*** MATERIAL DEL EJERCICIO

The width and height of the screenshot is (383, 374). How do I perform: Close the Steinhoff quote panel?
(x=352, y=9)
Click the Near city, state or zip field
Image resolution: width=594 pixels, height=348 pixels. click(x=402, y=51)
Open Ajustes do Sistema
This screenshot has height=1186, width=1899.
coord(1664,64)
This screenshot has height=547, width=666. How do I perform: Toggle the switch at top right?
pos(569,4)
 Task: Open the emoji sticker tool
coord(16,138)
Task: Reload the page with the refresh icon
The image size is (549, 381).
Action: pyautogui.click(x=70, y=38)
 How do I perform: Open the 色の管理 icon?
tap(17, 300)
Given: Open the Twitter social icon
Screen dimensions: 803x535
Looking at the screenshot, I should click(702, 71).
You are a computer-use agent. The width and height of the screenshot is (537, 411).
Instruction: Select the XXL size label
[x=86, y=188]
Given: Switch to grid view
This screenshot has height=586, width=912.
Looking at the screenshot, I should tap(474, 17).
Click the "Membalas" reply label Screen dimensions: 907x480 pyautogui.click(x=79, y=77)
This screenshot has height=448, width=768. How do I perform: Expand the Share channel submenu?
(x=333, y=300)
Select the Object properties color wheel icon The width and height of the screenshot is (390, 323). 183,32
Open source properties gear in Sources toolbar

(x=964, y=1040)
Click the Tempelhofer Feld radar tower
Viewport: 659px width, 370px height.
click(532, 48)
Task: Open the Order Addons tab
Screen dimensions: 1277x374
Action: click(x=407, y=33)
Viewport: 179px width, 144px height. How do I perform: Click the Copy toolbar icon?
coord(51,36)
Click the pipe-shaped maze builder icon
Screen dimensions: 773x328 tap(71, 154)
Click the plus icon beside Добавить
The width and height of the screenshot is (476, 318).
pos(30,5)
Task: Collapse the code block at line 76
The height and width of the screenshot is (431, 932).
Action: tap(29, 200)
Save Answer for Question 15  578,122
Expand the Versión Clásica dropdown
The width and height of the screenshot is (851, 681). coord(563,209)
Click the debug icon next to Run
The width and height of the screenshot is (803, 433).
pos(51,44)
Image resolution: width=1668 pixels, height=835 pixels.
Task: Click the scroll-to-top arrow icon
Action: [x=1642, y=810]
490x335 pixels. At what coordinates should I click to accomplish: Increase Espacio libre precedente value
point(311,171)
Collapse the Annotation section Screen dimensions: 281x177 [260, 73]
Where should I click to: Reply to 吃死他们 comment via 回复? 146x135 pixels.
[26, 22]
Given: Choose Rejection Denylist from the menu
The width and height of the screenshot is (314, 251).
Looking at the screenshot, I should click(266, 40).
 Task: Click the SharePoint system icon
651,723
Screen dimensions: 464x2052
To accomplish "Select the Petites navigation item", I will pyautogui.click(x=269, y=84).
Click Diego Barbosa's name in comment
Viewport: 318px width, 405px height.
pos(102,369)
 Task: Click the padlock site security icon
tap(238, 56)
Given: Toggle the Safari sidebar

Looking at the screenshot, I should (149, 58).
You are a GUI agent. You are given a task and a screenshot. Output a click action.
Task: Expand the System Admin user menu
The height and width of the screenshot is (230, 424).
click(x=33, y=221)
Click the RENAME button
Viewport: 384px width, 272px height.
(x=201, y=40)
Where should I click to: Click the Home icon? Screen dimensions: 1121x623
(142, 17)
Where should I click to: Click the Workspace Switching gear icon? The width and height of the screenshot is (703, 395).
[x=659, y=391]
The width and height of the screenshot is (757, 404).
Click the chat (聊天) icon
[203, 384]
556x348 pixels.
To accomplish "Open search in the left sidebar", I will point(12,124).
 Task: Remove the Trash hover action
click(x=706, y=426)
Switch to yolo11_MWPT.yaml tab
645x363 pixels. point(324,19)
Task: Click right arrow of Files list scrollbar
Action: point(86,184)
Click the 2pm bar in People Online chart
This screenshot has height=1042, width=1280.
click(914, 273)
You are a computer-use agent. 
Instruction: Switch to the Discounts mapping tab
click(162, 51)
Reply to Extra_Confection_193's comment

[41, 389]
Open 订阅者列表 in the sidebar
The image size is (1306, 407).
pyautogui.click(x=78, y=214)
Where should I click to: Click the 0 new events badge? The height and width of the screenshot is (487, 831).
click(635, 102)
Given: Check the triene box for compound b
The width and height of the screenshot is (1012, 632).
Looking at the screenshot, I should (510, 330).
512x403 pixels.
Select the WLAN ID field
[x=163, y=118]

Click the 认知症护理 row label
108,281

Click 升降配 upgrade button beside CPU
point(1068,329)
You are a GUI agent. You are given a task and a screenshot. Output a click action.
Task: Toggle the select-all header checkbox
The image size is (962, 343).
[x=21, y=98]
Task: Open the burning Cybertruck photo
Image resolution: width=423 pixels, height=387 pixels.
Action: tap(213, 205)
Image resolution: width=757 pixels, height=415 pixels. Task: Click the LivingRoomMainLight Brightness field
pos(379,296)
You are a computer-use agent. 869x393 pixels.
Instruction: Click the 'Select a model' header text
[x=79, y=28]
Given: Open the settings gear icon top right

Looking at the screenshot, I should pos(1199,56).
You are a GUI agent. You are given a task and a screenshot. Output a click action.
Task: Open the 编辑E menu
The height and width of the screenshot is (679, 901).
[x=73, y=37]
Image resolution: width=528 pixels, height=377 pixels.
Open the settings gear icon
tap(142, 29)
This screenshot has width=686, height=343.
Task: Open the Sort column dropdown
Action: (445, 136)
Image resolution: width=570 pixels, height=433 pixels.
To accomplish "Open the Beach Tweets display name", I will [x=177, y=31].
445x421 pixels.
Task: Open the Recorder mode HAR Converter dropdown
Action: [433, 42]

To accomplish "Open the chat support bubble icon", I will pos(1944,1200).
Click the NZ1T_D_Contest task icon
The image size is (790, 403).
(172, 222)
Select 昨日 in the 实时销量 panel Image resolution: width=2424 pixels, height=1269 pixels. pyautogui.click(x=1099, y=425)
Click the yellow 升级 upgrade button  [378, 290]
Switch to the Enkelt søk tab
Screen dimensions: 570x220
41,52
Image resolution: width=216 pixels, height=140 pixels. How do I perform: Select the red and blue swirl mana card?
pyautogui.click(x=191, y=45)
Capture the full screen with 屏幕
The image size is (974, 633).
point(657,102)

******

EJERCICIO PROPUESTO:
Reescribe completo todo lo que va desde el comienzo de los ítems hasta la línea que contiene "(x=352, y=9)", ambos extremos incluidos, y suma 59 a cada coordenada de las respuestas.

SOLUCIÓN DESARROLLADA:
The width and height of the screenshot is (383, 374). How do I perform: Close the Steinhoff quote panel?
(x=411, y=68)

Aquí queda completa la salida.